## DATA
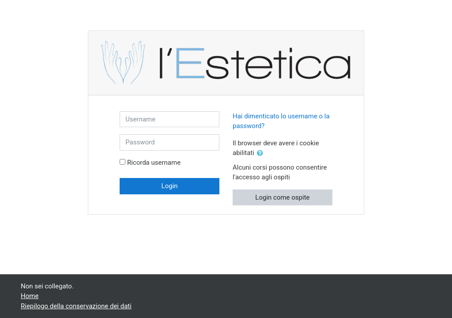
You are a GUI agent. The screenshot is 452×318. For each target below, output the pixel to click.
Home (29, 296)
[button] (261, 153)
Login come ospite (282, 197)
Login (170, 186)
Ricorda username (154, 163)
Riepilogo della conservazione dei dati (76, 306)
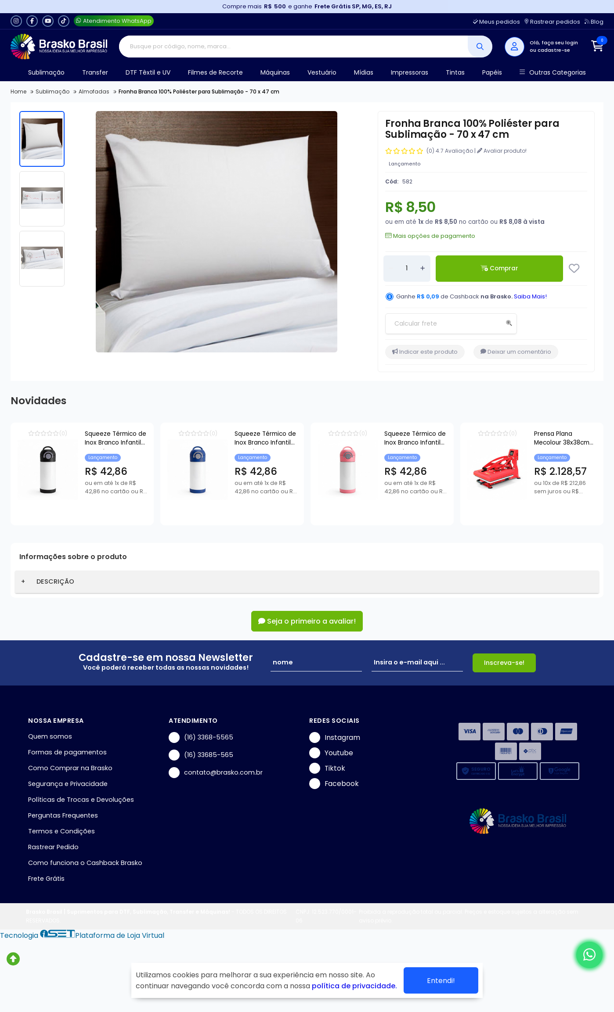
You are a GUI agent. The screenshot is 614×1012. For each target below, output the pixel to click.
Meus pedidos (496, 22)
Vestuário (321, 72)
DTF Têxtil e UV (148, 72)
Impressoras (409, 72)
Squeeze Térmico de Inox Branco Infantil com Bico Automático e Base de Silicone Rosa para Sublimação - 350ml (543, 439)
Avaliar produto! (502, 150)
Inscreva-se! (504, 662)
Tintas (455, 72)
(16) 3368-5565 (201, 737)
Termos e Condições (61, 831)
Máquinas (275, 72)
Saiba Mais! (530, 296)
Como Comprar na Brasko (70, 768)
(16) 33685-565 (201, 755)
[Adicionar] (422, 268)
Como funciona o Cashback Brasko (85, 862)
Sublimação (46, 72)
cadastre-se (554, 50)
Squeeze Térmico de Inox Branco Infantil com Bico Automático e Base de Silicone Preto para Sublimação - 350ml (144, 439)
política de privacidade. (354, 986)
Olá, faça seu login (554, 42)
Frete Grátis (46, 878)
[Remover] (391, 268)
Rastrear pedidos (552, 22)
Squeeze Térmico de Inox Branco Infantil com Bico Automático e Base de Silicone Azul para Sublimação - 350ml (344, 439)
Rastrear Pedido (53, 847)
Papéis (492, 72)
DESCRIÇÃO (55, 581)
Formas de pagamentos (67, 752)
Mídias (363, 72)
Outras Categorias (553, 72)
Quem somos (50, 736)
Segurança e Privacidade (68, 783)
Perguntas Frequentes (63, 815)
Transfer (95, 72)
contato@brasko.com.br (216, 772)
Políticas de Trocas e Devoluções (81, 799)
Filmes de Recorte (215, 72)
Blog (594, 22)
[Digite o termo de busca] (293, 46)
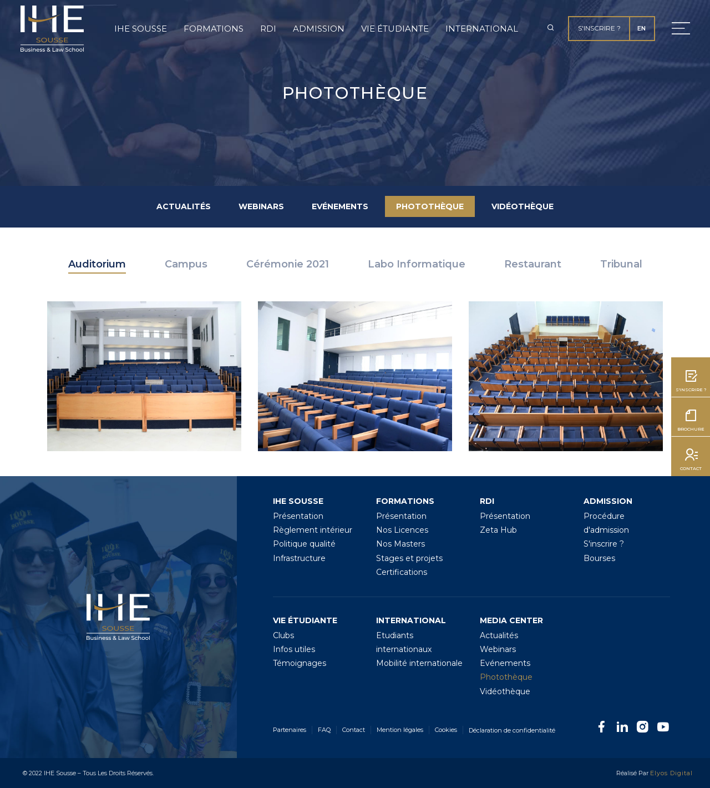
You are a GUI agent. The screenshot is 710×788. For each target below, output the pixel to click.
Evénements (340, 206)
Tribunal (621, 264)
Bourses (599, 558)
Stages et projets (409, 558)
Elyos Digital (671, 773)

## OBJECTIVE
Extract all the lines above verbatim, from the first through the last, and leave the pictures out of your answer.

## RESULT OF THIS EXERCISE
You are a GUI agent. The screenshot is 452×318. For each target below, output the pixel to click.
Home (29, 296)
[button] (261, 153)
Login come ospite (282, 197)
Login (170, 186)
Ricorda username (154, 163)
Riepilogo della conservazione dei dati (76, 306)
You are a GUI agent. The screenshot is 614×1012. For each target below, output the pixel to click.
Meus pedidos (496, 22)
Vestuário (321, 72)
DTF Têxtil e UV (148, 72)
Impressoras (409, 72)
Squeeze Térmico de Inox Branco Infantil com Bico Automático e Base de Silicone Rosa para Sublimação - 350ml (543, 439)
Avaliar produto! (502, 150)
Inscreva-se! (504, 662)
Tintas (455, 72)
(16) 3368-5565 (201, 737)
Termos e Condições (61, 831)
Máquinas (275, 72)
Saiba Mais! (530, 296)
Como Comprar na Brasko (70, 768)
(16) 33685-565 (201, 755)
[Adicionar] (422, 268)
Como funciona o Cashback Brasko (85, 862)
Sublimação (46, 72)
cadastre-se (554, 50)
Squeeze Térmico de Inox Branco Infantil com Bico Automático e Base de Silicone Preto para Sublimação - 350ml (144, 439)
política de privacidade. (354, 986)
Olá, faça seu login (554, 42)
Frete Grátis (46, 878)
[Remover] (391, 268)
Rastrear pedidos (552, 22)
Squeeze Térmico de Inox Branco Infantil com Bico Automático e Base de Silicone Azul para Sublimação - 350ml (344, 439)
Rastrear Pedido (53, 847)
Papéis (492, 72)
DESCRIÇÃO (55, 581)
Formas de pagamentos (67, 752)
Mídias (363, 72)
Outras Categorias (553, 72)
Quem somos (50, 736)
Segurança e Privacidade (68, 783)
Perguntas Frequentes (63, 815)
Transfer (95, 72)
contato@brasko.com.br (216, 772)
Políticas de Trocas e Devoluções (81, 799)
Filmes de Recorte (215, 72)
Blog (594, 22)
[Digite o termo de busca] (293, 46)
You are a GUI agent. The screenshot is 710×788. For each target below, output the pixel to click.
Evénements (340, 206)
Tribunal (621, 264)
Bourses (599, 558)
Stages et projets (409, 558)
Elyos Digital (671, 773)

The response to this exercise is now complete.